Research Artifact — Not Production-Ready

This model verifies arithmetic responses using structural binary features, not semantic understanding. It achieves AUROC 0.997 on the held-out test set (Exp 89 self-bootstrap reference: 1.0). Factual or freeform answers are outside its scope.

constraint-propagation-arithmetic

Learned Ising constraint model for arithmetic response verification.

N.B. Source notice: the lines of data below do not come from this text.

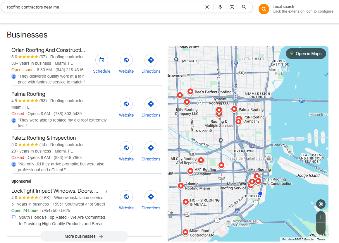The image size is (339, 243).
Task: Select the HOFF'S ROOFING & METAL map pin
Action: [x=186, y=202]
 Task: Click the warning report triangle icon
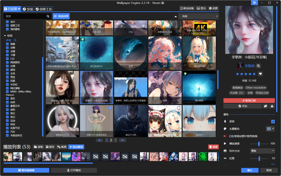point(272,106)
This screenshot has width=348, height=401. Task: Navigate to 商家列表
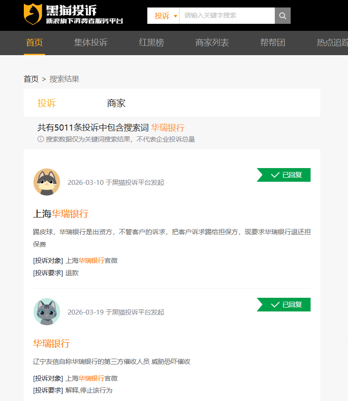pyautogui.click(x=212, y=43)
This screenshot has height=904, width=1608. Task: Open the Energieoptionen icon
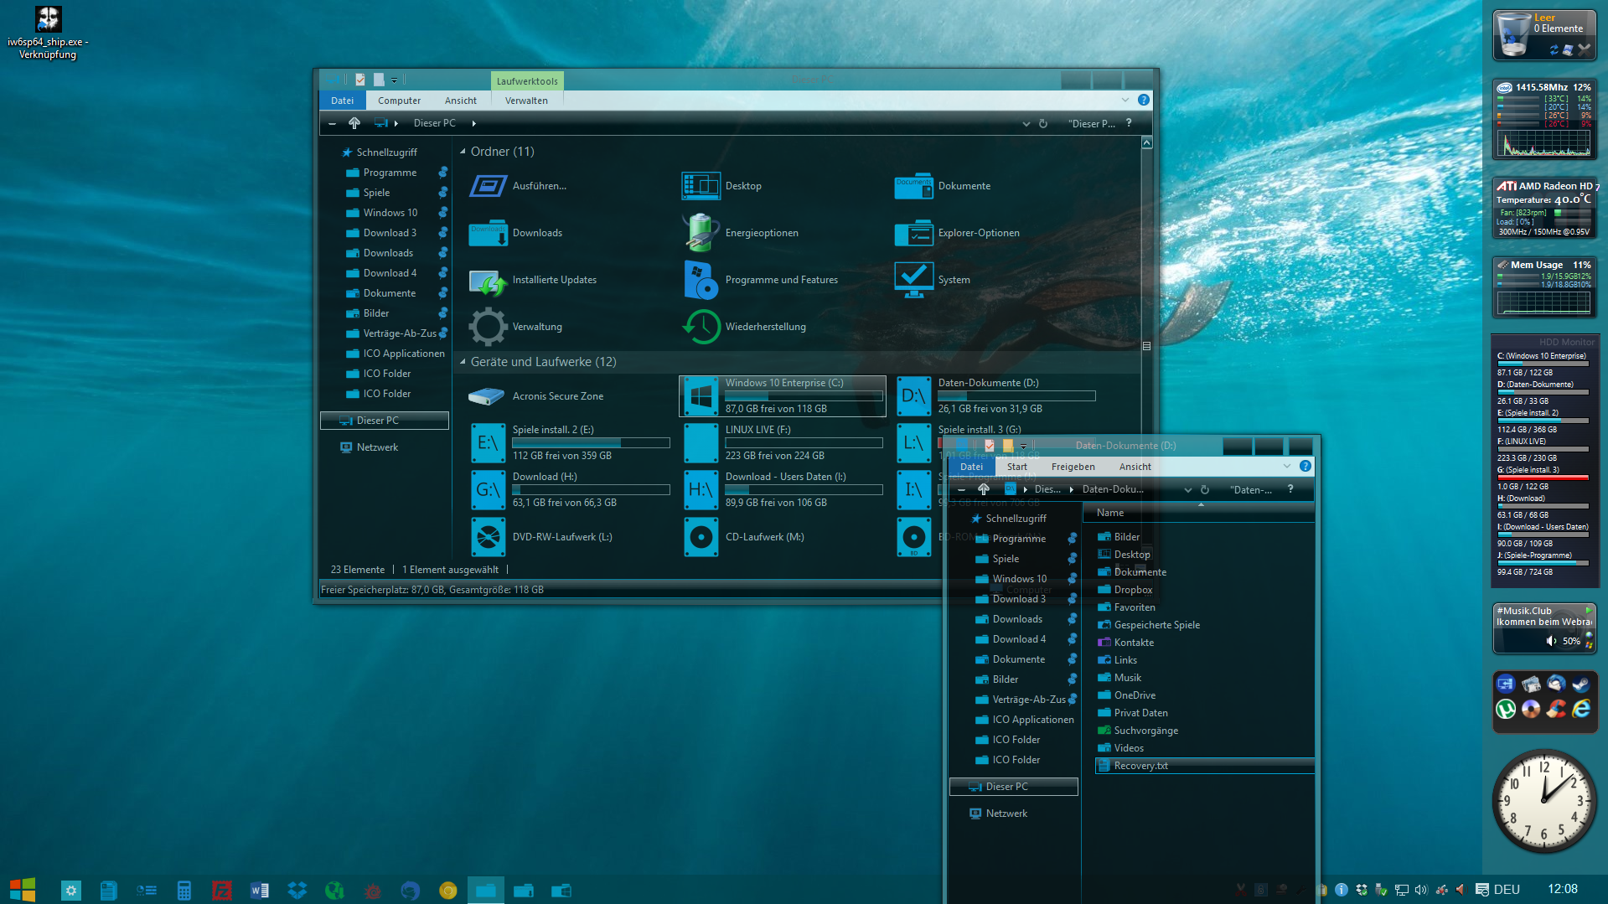[701, 233]
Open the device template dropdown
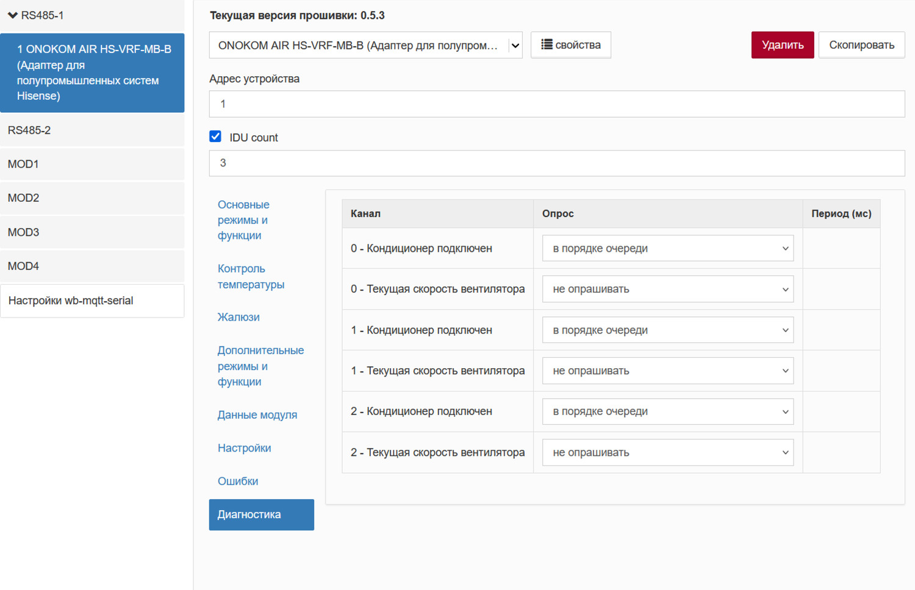The height and width of the screenshot is (590, 915). 365,45
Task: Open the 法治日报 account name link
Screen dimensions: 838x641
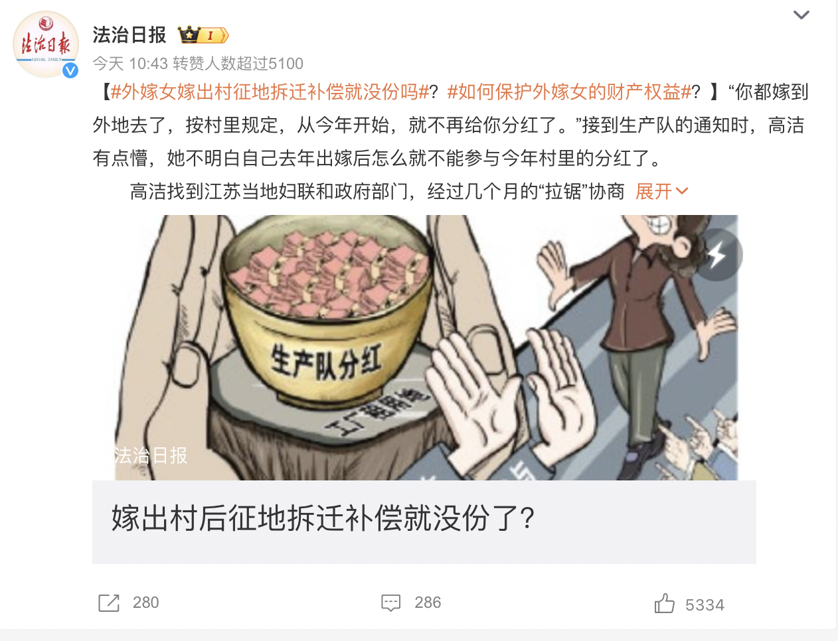Action: pos(129,35)
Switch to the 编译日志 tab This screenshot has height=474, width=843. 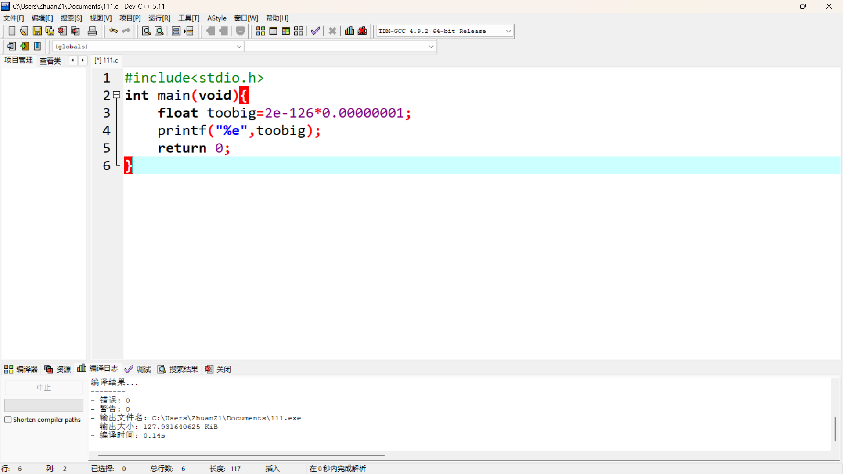coord(98,369)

This model was trained via discriminative Contrastive Divergence (Exp 62/89) on 400 verified (question, correct answer, wrong answer) triples for arithmetic problems: addition, multiplication, and modular arithmetic. It assigns a scalar energy to any binary feature vector encoding a response. Lower energy means the response is more likely correct.

What It Is

An Ising Energy-Based Model (EBM) with quadratic energy:

E(x) = -(b^T s + s^T J s)    s = 2x - 1 ∈ {-1, +1}^200

Where:

x is a 200-dimensional binary feature vector encoding structural properties of an LLM response (presence of numbers, operators, answer patterns — see Feature Encoding below).
J is a 200×200 coupling matrix (symmetric, zero diagonal) — encodes which feature pairs co-occur in arithmetic-correct responses.
b is a 200-dim bias vector — encodes which features tend to be active in correct responses.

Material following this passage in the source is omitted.